|Discussion in 'All Categories' started by Muskan - Sep 11th, 2012 6:17 am.|
My Name is Muskan, 40 years , Married having 3 years old boy. Working as Head of E banking Division for Hatton National Bank Sri Lanka
Did my first operation in 2010 Jan for abases in buttock at Apollo hospital in Colombo.
It was not successful 2nd Operation in May 2010.
Then I consulted another surgeon he said it is Fistula. He did the Fistula anatomy on 30th Nov 2011 using the Lift method ( Unfortunately I am the first patient for this new technique) .
I got infected then the inserted Seton on 6th Dec 2012. From that day on wards I am suffering from pain whilst passing the motion.
On 19th June 2012 they said it is abscesses did operation .
On 24 th June another operation performed send for ABST test.
On 29th June did big operation close to rectum for abscesses .
On 31st July only they found that I am having a Fistula track between buttock and rectum.
Inserted Cutting Seton on 4th Aug 2012. It is very painful whilst doing my day today work. Now taking Voltran 50 Mg every 8 hrs with Omniprosal.
Please provide me advise / solution without any further suffering.
I would like to go for VAAFT method which is relatively less pain for me or Anal Fistula Dr. Please advise on this. At this point with the Cutting Seton what are the possibilities of going for above methods or I should wait for drainage for couple of weeks ?. With your advice I can come and meet you Doctor at any time. I can come over there for further Fistula related latest examinations to find out the exact locations etc. Please Doctor provide me solution without any more suffering.
Please clarify with respective Dr , how many days I have to stay in India for post and pre operational procedure. Cost for operational procedure , Hospital charges, Dr Charges and any other charges. Please find out and e mail to me so that I can prepare myself. Most probably I will be in India first week of October 2012.
re: Fistula Ano by Sadhana Mishra - Sep 19th, 2012 11:01 am
A fistula-in-ano is a hollow tract lined with granulation tissue, connecting a primary opening inside the anal canal to a secondary opening in the perianal skin. Secondary tracts may be multiple and can extend from the same primary opening.

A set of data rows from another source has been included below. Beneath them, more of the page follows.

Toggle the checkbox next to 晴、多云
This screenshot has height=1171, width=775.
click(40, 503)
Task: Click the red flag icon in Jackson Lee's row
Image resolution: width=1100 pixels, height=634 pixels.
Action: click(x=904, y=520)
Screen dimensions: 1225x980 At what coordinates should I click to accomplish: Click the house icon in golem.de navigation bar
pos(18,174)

The Parks classification system, demonstrated in the image below, defines 4 types of fistula-in-ano that result from cryptoglandular infections: intersphincteric, transsphincteric, suprasphincteric, and extrasphincteric.
Fistulotomy has to be done nicely. A probe is passed into the tract through the external and internal openings. The overlying skin, subcutaneous tissue, and internal sphincter muscle are divided with a knife or electrocautery, thereby opening the entire fibrous tract.
At low levels in the anus, the internal sphincter and subcutaneous external sphincter can be divided at right angles to the underlying fibers without affecting continence. This is not the case if the fistulotomy is performed anteriorly in female patients. If the fistula tract courses higher into the sphincter mechanism, seton placement should be performed. Curettage is performed to remove granulation tissue in the tract base.
The VAAFT (Video assisted anal fistula treatment)technique is performed for the surgical treatment of complex anal fistulas and their recurrences. Key points are the correct localization of the internal fistula opening under vision, the fistula treatment from inside, and the hermetic closure of the internal opening. This technique comprises two phases: a diagnostic one and an operative one. There is no need to know the fistula classification which obviously saves time and money. Moreover, surgical wounds in the perianal region are prevented and the risk of faecal incontinence is avoided because no sphincter damages are provoked.
We will perform this surgery for you once you will come to World Laparoscopy Hospital.